The curated alignments from CDD (Marchler-Bauer et al. 2002) provide an accurate representation of the conserved core of ancient protein domain families and can be used for this purpose. Importantly, each curated CDD alignment also records aligned conserved features of the family; the alignments at these functionally important sites have undergone particularly careful scrutiny by the CDD curators. Therefore, the CDD alignments are a good resource for large-scale analysis of conservation patterns across different protein functions. As demonstrated by the current study, conservation criteria extracted from this data set can be used to train successful function prediction software tools.

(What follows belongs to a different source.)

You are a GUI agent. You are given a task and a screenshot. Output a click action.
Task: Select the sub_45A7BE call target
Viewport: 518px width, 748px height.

We have compared the degree of conservation across six different molecular functions as well as 16 different biological functions. Certainly, the definition and categorization of protein functions continues to be a debatable issue, influenced as it is by subjective decisions. On the other hand, a systematic, consistently applied categorization of protein functions does provide hope for a tractable model from which we may gain understanding of the conservation patterns displayed for different biological and/or molecular functions. Understanding the physio-chemical distribution and evolutionary conservation pattern across homologous sequences at functionally important sites will help us gain insights into protein interactions with other molecules and, ultimately, improve function prediction in proteins.

A comparative analysis of conservation criteria across our six molecular functional categories indicates that metal binding sites and active sites have a notably similar evolutionary conservation pattern across a broad range of protein families and are significantly more conserved than protein binding and post-translational modification sites. However, we find that conservation patterns across our biological functional categories are much less distinctive (data not shown). This suggests a greater level of complexity and is likely due to the fact that a mixture of molecular functions is often required to carry out a biological function.

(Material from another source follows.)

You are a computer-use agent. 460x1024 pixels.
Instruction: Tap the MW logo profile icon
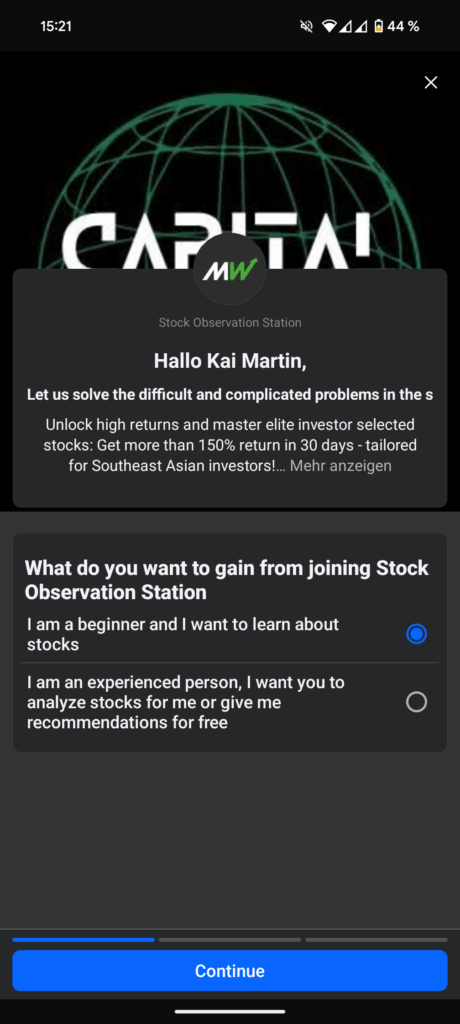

In the bulk of this work, we utilized several quantitative measures of sequence conservation at FICs that were suggested by the initial comparative analysis to provide a measure of distinction between FICs of different molecular function. From this, we formed a library of functional templates that was used to successfully predict functionally important sites in a query alignment while maintaining a relatively low rate of false prediction. The heuristic template match score we developed evaluates potential matches between library templates and query alignment columns in terms of a “composition pattern” vector (composed of the fraction of residues in each functional group) and several scalar statistics computed from the PSSM scores at the query alignment column. Molecular functions are transferred from those of the best predicted functional template.

Our results indicated that a combination of compositional and evolutionary conservation features can lead to improved prediction of functionally important sites compared to that achieved using any individual feature alone. As shown in the upper half of Table 4, we correctly identified 64% of the functionally important sites in our test set at an acceptable false positive rate of 15%. The joint identification of a functionally important site and its correct molecular function assignment at the same error rate only fell slightly below this level, to 54%. This implies that our prediction algorithm is very successful (~85%) at assigning molecular functions.

Data set incompatibility between existing function prediction programs makes it difficult to do a thorough comparison study using a single data set. Therefore, we qualitatively compare the performance of our function prediction module with some of the existing methods. The performance (in terms of sensitivity) of our prediction algorithm at a given error rate closely resembles the results of Panchenko et al. (2004), who describes a strategy of protein function prediction utilizing sequence conservation supplemented by structural information such as spatial contacts and solvent accessibility. At a 15% error rate we obtained slightly better sensitivity (54%) compared to a weighted average of sensitivity (~52%) for the overall data set described by Panchenko et al. (2004). Our prediction sensitivity at a 1% error rate is also comparable to results obtained by other sequence and structure based methods (Chelliah et al. 2004; Vinayagam et al. 2004; Cheng et al. 2005). Overall, our benchmarking studies show good sensitivity/specificity for the prediction of functional sites and high accuracy in attributing the correct molecular function type to the predicted sites. Although the template library was constructed using curated, structure-based multiple alignments from CDD as a source, this prediction method only uses information derived from homologous sequences in a query alignment; no structural information from the query is used. Therefore, this method could be extremely useful for automated, large-scale functional annotation.

Materials and methods

Data set

We selected 210 curated domain alignments (set_210) from version 2.03 of the Conserved Domain Database (CDD): The most current version of CDD is available at http://www.ncbi.nlm.nih.gov/Structure/cdd/cdd.shtml (Marchler-Bauer et al. 2002). Multiple alignments in CDD have been manually curated to reconcile sequence alignments with protein 3D structures and structure–structure alignments. A wide range of protein domain families appear in set_210, and all have at least three structural representatives. Functionally important sites (e.g., residues that participate at active sites, make contacts with ligands or macromolecules, etc.) for these families have been annotated manually by CDD curators who base their decisions on evidence available in the literature and other relevant scientific sources (Marchler-Bauer et al. 2002).

To test the performance of the function prediction algorithm, we also used a separate test set of 96 curated alignments (set_96) from CDD version 2.03 that does not overlap with set_210. Detailed lists and selection criteria for the datasets are provided in the Supplemental materials.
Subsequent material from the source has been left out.